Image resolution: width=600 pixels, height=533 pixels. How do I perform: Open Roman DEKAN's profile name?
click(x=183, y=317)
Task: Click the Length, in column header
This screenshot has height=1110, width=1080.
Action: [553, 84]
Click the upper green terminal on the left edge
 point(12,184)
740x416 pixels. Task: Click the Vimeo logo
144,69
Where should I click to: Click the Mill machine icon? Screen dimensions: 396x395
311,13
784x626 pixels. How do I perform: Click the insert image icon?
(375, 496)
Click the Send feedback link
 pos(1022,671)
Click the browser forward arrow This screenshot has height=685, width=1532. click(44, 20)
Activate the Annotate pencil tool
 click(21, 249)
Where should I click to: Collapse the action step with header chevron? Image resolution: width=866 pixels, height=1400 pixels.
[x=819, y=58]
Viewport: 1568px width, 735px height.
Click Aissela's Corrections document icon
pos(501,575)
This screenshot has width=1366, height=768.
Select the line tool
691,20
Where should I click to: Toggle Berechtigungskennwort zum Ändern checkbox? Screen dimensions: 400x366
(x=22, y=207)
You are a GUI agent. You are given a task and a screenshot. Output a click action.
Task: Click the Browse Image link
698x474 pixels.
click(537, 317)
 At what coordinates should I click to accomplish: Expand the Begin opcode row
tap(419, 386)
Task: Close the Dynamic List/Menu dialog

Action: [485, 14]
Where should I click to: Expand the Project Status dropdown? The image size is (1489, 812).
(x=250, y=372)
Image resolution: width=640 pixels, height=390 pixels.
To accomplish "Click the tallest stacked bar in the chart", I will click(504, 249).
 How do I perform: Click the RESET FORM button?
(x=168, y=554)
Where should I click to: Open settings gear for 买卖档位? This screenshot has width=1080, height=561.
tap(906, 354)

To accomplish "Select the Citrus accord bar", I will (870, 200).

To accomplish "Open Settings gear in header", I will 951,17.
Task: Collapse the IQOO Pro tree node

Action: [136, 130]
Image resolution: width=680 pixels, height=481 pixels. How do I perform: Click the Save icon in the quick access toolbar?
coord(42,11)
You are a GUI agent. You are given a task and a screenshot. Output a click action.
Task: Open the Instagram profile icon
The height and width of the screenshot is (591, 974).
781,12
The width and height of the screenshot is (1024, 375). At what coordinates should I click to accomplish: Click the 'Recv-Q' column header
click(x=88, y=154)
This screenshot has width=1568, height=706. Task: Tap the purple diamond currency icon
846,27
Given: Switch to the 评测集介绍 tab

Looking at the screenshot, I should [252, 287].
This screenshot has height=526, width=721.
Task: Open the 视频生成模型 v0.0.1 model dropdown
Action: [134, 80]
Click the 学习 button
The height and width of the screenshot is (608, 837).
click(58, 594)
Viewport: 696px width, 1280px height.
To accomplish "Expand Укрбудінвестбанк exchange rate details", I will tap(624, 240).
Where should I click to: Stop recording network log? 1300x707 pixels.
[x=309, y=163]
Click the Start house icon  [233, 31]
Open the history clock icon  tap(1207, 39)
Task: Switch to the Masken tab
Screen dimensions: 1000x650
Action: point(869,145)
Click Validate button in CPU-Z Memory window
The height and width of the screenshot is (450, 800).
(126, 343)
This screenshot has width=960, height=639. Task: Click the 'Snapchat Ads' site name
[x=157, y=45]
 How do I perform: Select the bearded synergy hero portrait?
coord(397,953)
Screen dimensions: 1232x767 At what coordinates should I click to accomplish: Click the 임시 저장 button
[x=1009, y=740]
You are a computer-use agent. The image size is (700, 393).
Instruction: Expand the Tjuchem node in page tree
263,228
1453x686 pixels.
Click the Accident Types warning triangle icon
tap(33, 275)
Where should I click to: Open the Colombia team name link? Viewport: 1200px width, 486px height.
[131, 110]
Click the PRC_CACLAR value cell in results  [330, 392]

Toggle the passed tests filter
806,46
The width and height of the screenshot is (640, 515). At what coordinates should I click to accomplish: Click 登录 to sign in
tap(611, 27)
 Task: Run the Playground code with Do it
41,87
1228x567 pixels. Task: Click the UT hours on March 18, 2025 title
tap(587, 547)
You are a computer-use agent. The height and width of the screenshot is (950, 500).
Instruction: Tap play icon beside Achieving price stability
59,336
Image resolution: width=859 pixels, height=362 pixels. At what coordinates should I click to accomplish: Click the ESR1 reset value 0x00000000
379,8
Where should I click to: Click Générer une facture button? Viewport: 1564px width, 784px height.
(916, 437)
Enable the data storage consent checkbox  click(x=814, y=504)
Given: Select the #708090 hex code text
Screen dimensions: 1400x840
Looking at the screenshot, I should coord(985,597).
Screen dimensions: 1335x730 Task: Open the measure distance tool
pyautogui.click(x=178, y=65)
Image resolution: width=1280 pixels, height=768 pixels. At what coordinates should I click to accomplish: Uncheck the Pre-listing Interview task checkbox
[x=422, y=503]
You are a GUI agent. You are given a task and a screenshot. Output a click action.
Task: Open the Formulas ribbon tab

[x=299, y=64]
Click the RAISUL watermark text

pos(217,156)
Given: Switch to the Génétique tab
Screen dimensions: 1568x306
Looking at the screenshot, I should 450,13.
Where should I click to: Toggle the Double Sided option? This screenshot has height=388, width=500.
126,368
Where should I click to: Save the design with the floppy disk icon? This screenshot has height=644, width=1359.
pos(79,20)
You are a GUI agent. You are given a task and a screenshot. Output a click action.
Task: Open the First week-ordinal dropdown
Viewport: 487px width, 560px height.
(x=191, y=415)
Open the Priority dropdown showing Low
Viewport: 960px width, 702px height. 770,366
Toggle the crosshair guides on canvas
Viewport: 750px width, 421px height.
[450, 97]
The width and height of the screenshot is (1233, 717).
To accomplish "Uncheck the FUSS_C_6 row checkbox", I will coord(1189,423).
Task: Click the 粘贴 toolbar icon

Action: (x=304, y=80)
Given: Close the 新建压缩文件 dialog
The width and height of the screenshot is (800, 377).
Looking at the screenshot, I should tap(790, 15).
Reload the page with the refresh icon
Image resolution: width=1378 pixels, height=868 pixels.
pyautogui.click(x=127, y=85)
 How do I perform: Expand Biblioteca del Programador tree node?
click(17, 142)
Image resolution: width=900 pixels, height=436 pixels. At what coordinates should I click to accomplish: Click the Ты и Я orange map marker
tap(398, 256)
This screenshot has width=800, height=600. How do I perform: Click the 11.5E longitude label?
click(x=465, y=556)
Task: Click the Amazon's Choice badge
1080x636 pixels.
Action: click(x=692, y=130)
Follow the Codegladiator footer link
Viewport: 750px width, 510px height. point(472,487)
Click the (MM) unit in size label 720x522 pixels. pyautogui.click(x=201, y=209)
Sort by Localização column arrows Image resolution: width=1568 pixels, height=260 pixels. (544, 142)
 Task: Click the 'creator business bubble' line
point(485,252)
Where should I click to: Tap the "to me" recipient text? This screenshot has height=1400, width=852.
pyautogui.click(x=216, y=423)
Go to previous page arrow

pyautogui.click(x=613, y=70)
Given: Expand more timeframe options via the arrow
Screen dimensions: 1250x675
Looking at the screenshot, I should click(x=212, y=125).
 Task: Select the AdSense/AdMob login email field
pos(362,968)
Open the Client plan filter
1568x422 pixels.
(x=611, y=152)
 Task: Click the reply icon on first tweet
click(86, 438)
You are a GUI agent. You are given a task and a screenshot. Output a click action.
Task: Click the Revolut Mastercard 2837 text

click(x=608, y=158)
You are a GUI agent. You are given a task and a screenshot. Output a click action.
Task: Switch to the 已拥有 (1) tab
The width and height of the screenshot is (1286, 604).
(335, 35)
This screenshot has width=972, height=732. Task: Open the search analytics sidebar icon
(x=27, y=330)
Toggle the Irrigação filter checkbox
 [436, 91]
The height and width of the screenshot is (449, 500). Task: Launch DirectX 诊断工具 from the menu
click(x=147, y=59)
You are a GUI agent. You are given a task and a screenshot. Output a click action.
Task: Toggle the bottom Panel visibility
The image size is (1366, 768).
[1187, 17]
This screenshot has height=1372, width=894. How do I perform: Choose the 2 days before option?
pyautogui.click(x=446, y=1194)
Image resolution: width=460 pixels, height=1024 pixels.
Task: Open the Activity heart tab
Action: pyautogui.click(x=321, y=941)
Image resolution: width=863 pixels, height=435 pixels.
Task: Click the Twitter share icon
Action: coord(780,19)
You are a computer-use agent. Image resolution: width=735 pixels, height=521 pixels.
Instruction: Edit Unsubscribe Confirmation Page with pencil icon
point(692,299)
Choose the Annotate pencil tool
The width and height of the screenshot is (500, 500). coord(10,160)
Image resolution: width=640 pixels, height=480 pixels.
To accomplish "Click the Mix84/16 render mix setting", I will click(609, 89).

◇ ◇ ◇ ◇

**Exercise details**:
Exactly the lines from the one with "Open the Client plan filter" through the last line of the listing above must make up your answer.

**Answer box**:
Open the Client plan filter
1568x422 pixels.
(x=611, y=152)
 Task: Click the reply icon on first tweet
click(86, 438)
You are a GUI agent. You are given a task and a screenshot. Output a click action.
Task: Click the Revolut Mastercard 2837 text

click(x=608, y=158)
You are a GUI agent. You are given a task and a screenshot. Output a click action.
Task: Switch to the 已拥有 (1) tab
The width and height of the screenshot is (1286, 604).
(335, 35)
This screenshot has width=972, height=732. Task: Open the search analytics sidebar icon
(x=27, y=330)
Toggle the Irrigação filter checkbox
 [436, 91]
The height and width of the screenshot is (449, 500). Task: Launch DirectX 诊断工具 from the menu
click(x=147, y=59)
You are a GUI agent. You are given a task and a screenshot. Output a click action.
Task: Toggle the bottom Panel visibility
The image size is (1366, 768).
[1187, 17]
This screenshot has height=1372, width=894. How do I perform: Choose the 2 days before option?
pyautogui.click(x=446, y=1194)
Image resolution: width=460 pixels, height=1024 pixels.
Task: Open the Activity heart tab
Action: pyautogui.click(x=321, y=941)
Image resolution: width=863 pixels, height=435 pixels.
Task: Click the Twitter share icon
Action: coord(780,19)
You are a computer-use agent. Image resolution: width=735 pixels, height=521 pixels.
Instruction: Edit Unsubscribe Confirmation Page with pencil icon
point(692,299)
Choose the Annotate pencil tool
The width and height of the screenshot is (500, 500). coord(10,160)
Image resolution: width=640 pixels, height=480 pixels.
To accomplish "Click the Mix84/16 render mix setting", I will click(609, 89).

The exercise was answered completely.